Which lines below mention "color"? Pick each one out.

GIVEN INFORMATION
----------

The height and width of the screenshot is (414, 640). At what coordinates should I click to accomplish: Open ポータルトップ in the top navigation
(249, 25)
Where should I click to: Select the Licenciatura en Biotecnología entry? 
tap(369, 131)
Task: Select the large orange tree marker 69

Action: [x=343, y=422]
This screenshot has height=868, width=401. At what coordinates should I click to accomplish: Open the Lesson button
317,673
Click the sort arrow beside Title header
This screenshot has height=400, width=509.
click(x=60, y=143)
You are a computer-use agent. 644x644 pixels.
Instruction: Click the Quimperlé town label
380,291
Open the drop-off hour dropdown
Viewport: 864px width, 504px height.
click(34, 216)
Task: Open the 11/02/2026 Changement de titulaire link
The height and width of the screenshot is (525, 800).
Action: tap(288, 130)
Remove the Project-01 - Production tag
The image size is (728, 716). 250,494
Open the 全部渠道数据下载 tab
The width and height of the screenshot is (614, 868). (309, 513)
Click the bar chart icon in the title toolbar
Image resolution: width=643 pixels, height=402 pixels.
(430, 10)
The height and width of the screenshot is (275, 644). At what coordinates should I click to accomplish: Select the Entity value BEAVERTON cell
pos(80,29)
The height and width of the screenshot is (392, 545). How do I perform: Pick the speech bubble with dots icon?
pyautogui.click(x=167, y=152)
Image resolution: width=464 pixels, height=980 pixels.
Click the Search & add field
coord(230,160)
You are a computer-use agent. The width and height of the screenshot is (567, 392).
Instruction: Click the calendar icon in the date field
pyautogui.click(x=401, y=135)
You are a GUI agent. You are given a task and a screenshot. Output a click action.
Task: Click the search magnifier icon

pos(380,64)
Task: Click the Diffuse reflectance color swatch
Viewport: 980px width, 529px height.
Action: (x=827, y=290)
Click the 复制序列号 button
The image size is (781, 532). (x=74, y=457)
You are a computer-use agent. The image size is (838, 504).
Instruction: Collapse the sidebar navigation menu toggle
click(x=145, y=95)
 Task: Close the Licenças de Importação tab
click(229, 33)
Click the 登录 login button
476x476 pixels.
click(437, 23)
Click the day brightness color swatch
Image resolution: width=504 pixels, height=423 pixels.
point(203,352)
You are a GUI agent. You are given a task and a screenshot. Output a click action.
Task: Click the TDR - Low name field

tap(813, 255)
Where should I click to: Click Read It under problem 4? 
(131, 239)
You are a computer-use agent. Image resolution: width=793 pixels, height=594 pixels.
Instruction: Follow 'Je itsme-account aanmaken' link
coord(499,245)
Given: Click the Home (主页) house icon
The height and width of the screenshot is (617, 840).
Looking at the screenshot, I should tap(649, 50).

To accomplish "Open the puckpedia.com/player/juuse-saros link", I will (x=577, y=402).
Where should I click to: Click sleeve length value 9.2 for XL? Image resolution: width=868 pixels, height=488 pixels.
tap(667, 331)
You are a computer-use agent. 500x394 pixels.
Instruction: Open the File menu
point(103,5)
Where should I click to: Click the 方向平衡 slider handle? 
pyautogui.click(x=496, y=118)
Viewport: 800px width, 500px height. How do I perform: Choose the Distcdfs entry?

----------

SOLVED PROBLEM
Task: Click the Diffuse reflectance color swatch
Click the day brightness color swatch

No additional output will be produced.